Plymouth parents explain how basketball & 4-H helped their daughter become an Olympic track star

As you drive passed the corn fields - in between the farms - stands one home you can't miss.

It's not because of the American flag that waves in the wind. Maybe it's the Olympic rings on the garage or the Team USA banner in the front window.

This ranch is the childhood home of the first Olympian to ever come out of Plymouth, Indiana.

On Monday, 2003 Plymouth grad Morgan Uceny begins her quest to give the United States its first ever medal in the 1,500 meter run. The semifinals are Wednesday with the finals on Friday. Uceny is certainly among the favorites.

Her parents, Brenda and Marty, departed Wednesday along with five other family members to meet up with Morgan in London. Before the Uceny's left, they gave NewsCenter 16 an exclusive tour of where Morgan grew up and how she grew into an Olympian.

As we walk into the home, mom is ready to show off her welles.

"Aren't they awesome," Brenda says with an excited smile.

You don't have to go far to find newspaper clippings, flags, pins, t-shirts and even giant banners of Morgan's face spread across the family living room. Even the bathroom boasts Morgan's achievements.

It might be something Morgan herself wouldn't agree with. As she amassed award after award growing up, she forbid her parents from putting them on display. Instead they hang inside a walk in closet in her room. Morgan's parents haven't changed her room despite the fact that Morgan is now 27 and lives full-time in San Diego where she trains.
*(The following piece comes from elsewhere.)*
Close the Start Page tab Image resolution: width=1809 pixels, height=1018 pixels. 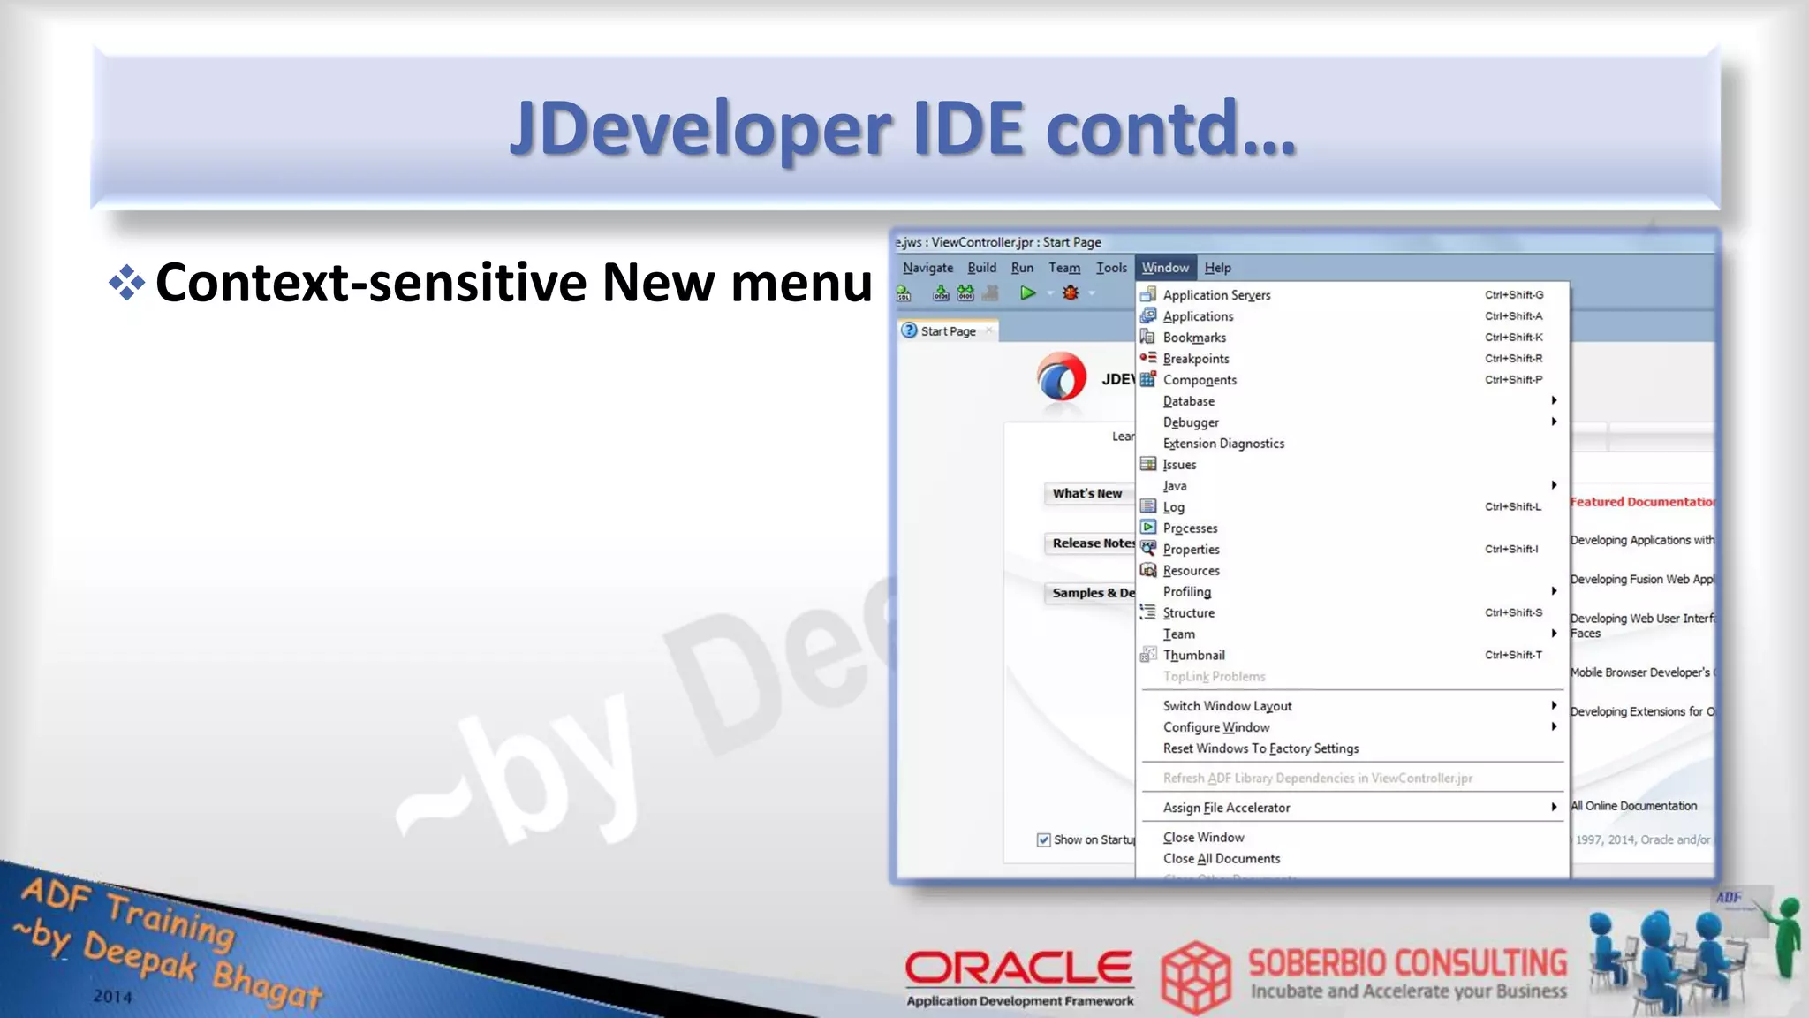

To them and to her, this house in Plymouth is still home.

The door reads, "most likely to be a professional athlete."

One problem.

"It's the wrong sport," her mom and dad point out with a laugh.

The 'award' was given while Morgan was in 8th grade and is on a red, white and blue basketball hoop. This is after all Plymouth---Morgan's dream was to be a basketball star.

"Typical midwestern kid," Brenda says.

"Hoosier Hysteria," Marty chuckles. "That's not track thats b-ball."

Outside, Marty shows us where he built the basketball court for Morgan in 8th grade when she became serious about playing the sport.

"She liked to spend a lot of time out here shooting all weekend and in the evenings," Marty pointed out then turning to his garden. "This area over here is where we used to have her her goat pen."

That's right. Morgan's 2nd biggest passion outside of hoops was 4-H.

"Morgan loved her animals and we had kittens and dogs and she would always spend a lot of time out in the barn," Marty points out. "Sometimes when the goats were getting ready to have their babies, she would sleep in the barn all night so she could watch them."

Morgan participated in 4-H from the time she was in 3rd grade until she was 20. Her mom feels it played an incredible role in Morgan's growth as a person and athlete.

"Starting at ground zero basically and knowing that you have to go through that process to completion and i can't turn that project in until it's done and she would be up til midnight at night filling out record sheets that had to be turned in or knowing that a goat was going to be born--she would go out and spend her time in the barn," Brenda explains.

"It taught her a lot I think."

Morgan was a grounded kid who had a good upbringing. And track well that only came into the picture because of basketball. For Morgan, it was an outlet to stay in shape.

"I think she managed to stay interested because it was pretty easy for her to win," Marty says with a laugh.

And so it began. From Plymouth to a multi-time All-American at Cornell, Morgan just kept on winning. So much that she's now among the world's very best in the 1,500 meter run. Quite a journey from when her parents had to keep her financially afloat so she could pursue her running career after graduating from Cornell.

"I'm going to get pretty emotional," Brenda says about having to talk about helping her daughter out.

Marty says they did typical things that parents do help their kids out--like pay for car insurance. The key was that they kept her at ease and didn't pressure her to move on. They made sure she had the chance to make it big.

Back in September Morgan told me that without that support from her parents, she never would have made it. Brenda says Morgan told them in the last few weeks that she plans to pay her parents back after the Olympics.

"She shouldn't do that," Brenda says.

Brenda and Marty don't plan on getting emotional once they meet up with their daughter in London. They know they have to be her rock.

"We're just going to keep it low key and not add anymore fuel to the fire and keep the anxiety and the pressure off her because it's got to be a lot to face - that challenge the best in the world," Marty says.

Brenda says she plans to have a beer with her daughter.

"It's about being yourself," Brenda says she will remind her daughter. "You're representing the United States of America but you're also representing Plymouth, Indiana and our family and she knows that. She knows where she came from and my rule is have fun, have fun with it."

Not bad for a kid who dreamed to play hoops and just have fun with her animals.